Inspirations from Nature: Biomimetic Synthesis of Bioactive Marine Natural Products

Abstract

Marine natural products are becoming widely recognised as novel sources of drug leads. Their structural complexity has attracted synthetic chemists to explore new synthetic strategies and reagents. More recently, biosynthetic considerations of natural product has led to the proposal of biogenetic precursors that may lead to a biomimetic synthesis of a particular family of compounds. If successful, biomimetic syntheses may lead to the synthesis of multiple compounds in a family of natural products from simple precursors in a short, stepwise fashion. Thiaplidiaquinone A (2.1) and B (2.2) were synthesised in a 5-step biomimetic reaction sequence where the dimeric core was constructed by allowing a simple benzoquinone to dimerise and cyclise in the presence of base.
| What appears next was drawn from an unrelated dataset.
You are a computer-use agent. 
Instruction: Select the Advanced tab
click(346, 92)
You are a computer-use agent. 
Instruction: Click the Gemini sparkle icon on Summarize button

The installation of the dioxothiazine ring system allowed for the synthesis of the two natural products alongside their corresponding dioxothiazine regioisomers 2.58 and 2.59. Cytotoxicity bioassays revealed that the position of the geranyl sidechains determined the mode of cell death (necrosis versus apoptosis) whereas the dioxothiazine ring regulated the potency of the compounds. The synthesised regioisomers were found to be more potent than their natural product counterparts with one, 2.58, exhibiting sub-panel selectivity towards melanoma cancer cell lines and was selected for acute toxicity testing by the NCI. A biomimetic synthesis of pyridoacridine alkaloids amphimedine (3.3), deoxyamphimedine (3.16) and demethyldeoxyamphimedine (3.11) from the structurally simpler styelsamine D (3.13) was developed. Addition of formaldehyde to the proposed biosynthetic precursor, styelsamine D, gave the two natural products 3.11 and 3.16 in a one pot synthesis where subsequent oxidation of 3.16 gave amphimedine. It was found that pre-functionalisation of the dopamine precursor to styelsamine D allowed for the synthesis of N-ethyl analogues of amphimedine and deoxyamphimedine as well as an N-benzyl analogue of deoxyamphimedine. Biomimetic considerations of the neoamphimedine, arnoamine and alpkinidine scaffold were also investigated and the results highlighted herein. Biological evaluation of the amphimedine, deoxyamphimedine and demethyldeoxyamphimedine at the NCI identified deoxyamphimedine as a strong cytotoxic agent, exhibiting sub-panel selectivity towards central nervous system cancer cell lines.